• WRITTEN INSTRUCTION: Copy out the following records word for word, every one of them, without changing anything.

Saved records

** begin **

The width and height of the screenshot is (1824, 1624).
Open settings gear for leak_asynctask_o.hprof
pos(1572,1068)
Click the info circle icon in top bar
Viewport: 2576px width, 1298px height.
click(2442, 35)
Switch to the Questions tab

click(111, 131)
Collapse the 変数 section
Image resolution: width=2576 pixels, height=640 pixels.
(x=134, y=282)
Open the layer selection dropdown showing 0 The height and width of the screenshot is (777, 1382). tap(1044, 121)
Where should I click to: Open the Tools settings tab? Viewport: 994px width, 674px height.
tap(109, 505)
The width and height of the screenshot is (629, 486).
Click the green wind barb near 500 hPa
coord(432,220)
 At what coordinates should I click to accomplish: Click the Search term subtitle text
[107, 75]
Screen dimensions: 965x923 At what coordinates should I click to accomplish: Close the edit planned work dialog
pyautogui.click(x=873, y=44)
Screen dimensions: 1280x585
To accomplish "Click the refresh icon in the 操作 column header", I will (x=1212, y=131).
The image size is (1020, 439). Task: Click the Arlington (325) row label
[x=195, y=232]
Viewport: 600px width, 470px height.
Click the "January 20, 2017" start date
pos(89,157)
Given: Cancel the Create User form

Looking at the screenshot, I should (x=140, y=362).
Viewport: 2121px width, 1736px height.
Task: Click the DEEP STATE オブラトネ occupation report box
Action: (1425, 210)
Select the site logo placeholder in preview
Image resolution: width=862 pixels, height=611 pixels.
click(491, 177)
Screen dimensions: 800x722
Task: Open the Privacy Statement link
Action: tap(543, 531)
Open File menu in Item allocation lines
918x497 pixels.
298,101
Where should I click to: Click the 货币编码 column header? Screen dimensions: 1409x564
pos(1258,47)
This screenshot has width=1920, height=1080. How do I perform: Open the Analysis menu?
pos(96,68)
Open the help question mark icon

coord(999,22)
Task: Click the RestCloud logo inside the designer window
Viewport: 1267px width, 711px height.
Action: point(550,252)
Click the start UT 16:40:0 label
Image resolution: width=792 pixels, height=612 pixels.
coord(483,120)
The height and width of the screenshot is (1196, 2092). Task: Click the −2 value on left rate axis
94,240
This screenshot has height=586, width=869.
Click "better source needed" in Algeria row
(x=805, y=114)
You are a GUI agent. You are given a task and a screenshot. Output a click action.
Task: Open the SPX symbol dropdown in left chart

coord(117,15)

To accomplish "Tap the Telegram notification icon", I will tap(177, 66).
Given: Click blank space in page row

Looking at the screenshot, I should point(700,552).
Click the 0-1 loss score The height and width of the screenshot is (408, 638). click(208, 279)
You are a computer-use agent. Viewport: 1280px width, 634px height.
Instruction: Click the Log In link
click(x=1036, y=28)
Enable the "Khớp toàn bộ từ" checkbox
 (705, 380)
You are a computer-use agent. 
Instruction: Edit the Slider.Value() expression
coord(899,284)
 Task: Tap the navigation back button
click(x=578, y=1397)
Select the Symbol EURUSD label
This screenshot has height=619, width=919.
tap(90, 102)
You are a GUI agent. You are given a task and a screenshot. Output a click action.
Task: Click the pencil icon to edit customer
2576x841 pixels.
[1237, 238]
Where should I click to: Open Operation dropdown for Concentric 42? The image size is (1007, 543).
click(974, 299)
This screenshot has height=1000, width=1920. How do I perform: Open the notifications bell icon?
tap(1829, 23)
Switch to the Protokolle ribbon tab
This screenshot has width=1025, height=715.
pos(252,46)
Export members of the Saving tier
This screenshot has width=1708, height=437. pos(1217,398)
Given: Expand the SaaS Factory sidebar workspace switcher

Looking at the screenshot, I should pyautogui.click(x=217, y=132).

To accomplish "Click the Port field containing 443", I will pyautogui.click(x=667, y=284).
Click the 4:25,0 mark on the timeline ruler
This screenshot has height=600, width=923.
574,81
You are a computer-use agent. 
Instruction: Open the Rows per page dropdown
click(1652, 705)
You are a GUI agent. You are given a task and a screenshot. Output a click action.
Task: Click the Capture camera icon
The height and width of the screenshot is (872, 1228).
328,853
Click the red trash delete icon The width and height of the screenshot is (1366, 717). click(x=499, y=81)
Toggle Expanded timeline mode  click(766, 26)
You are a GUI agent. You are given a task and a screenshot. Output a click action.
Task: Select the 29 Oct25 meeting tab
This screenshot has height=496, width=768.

** end **

• WRITTEN REPLY:
The width and height of the screenshot is (1824, 1624).
Open settings gear for leak_asynctask_o.hprof
pos(1572,1068)
Click the info circle icon in top bar
Viewport: 2576px width, 1298px height.
click(2442, 35)
Switch to the Questions tab

click(111, 131)
Collapse the 変数 section
Image resolution: width=2576 pixels, height=640 pixels.
(x=134, y=282)
Open the layer selection dropdown showing 0 The height and width of the screenshot is (777, 1382). tap(1044, 121)
Where should I click to: Open the Tools settings tab? Viewport: 994px width, 674px height.
tap(109, 505)
The width and height of the screenshot is (629, 486).
Click the green wind barb near 500 hPa
coord(432,220)
 At what coordinates should I click to accomplish: Click the Search term subtitle text
[107, 75]
Screen dimensions: 965x923 At what coordinates should I click to accomplish: Close the edit planned work dialog
pyautogui.click(x=873, y=44)
Screen dimensions: 1280x585
To accomplish "Click the refresh icon in the 操作 column header", I will (x=1212, y=131).
The image size is (1020, 439). Task: Click the Arlington (325) row label
[x=195, y=232]
Viewport: 600px width, 470px height.
Click the "January 20, 2017" start date
pos(89,157)
Given: Cancel the Create User form

Looking at the screenshot, I should (x=140, y=362).
Viewport: 2121px width, 1736px height.
Task: Click the DEEP STATE オブラトネ occupation report box
Action: (1425, 210)
Select the site logo placeholder in preview
Image resolution: width=862 pixels, height=611 pixels.
click(491, 177)
Screen dimensions: 800x722
Task: Open the Privacy Statement link
Action: tap(543, 531)
Open File menu in Item allocation lines
918x497 pixels.
298,101
Where should I click to: Click the 货币编码 column header? Screen dimensions: 1409x564
pos(1258,47)
This screenshot has width=1920, height=1080. How do I perform: Open the Analysis menu?
pos(96,68)
Open the help question mark icon

coord(999,22)
Task: Click the RestCloud logo inside the designer window
Viewport: 1267px width, 711px height.
Action: point(550,252)
Click the start UT 16:40:0 label
Image resolution: width=792 pixels, height=612 pixels.
coord(483,120)
The height and width of the screenshot is (1196, 2092). Task: Click the −2 value on left rate axis
94,240
This screenshot has height=586, width=869.
Click "better source needed" in Algeria row
(x=805, y=114)
You are a GUI agent. You are given a task and a screenshot. Output a click action.
Task: Open the SPX symbol dropdown in left chart

coord(117,15)

To accomplish "Tap the Telegram notification icon", I will tap(177, 66).
Given: Click blank space in page row

Looking at the screenshot, I should point(700,552).
Click the 0-1 loss score The height and width of the screenshot is (408, 638). click(208, 279)
You are a computer-use agent. Viewport: 1280px width, 634px height.
Instruction: Click the Log In link
click(x=1036, y=28)
Enable the "Khớp toàn bộ từ" checkbox
 (705, 380)
You are a computer-use agent. 
Instruction: Edit the Slider.Value() expression
coord(899,284)
 Task: Tap the navigation back button
click(x=578, y=1397)
Select the Symbol EURUSD label
This screenshot has height=619, width=919.
tap(90, 102)
You are a GUI agent. You are given a task and a screenshot. Output a click action.
Task: Click the pencil icon to edit customer
2576x841 pixels.
[1237, 238]
Where should I click to: Open Operation dropdown for Concentric 42? The image size is (1007, 543).
click(974, 299)
This screenshot has height=1000, width=1920. How do I perform: Open the notifications bell icon?
tap(1829, 23)
Switch to the Protokolle ribbon tab
This screenshot has width=1025, height=715.
pos(252,46)
Export members of the Saving tier
This screenshot has width=1708, height=437. pos(1217,398)
Given: Expand the SaaS Factory sidebar workspace switcher

Looking at the screenshot, I should pyautogui.click(x=217, y=132).

To accomplish "Click the Port field containing 443", I will pyautogui.click(x=667, y=284).
Click the 4:25,0 mark on the timeline ruler
This screenshot has height=600, width=923.
574,81
You are a computer-use agent. 
Instruction: Open the Rows per page dropdown
click(1652, 705)
You are a GUI agent. You are given a task and a screenshot. Output a click action.
Task: Click the Capture camera icon
The height and width of the screenshot is (872, 1228).
328,853
Click the red trash delete icon The width and height of the screenshot is (1366, 717). click(x=499, y=81)
Toggle Expanded timeline mode  click(766, 26)
You are a GUI agent. You are given a task and a screenshot. Output a click action.
Task: Select the 29 Oct25 meeting tab
This screenshot has height=496, width=768.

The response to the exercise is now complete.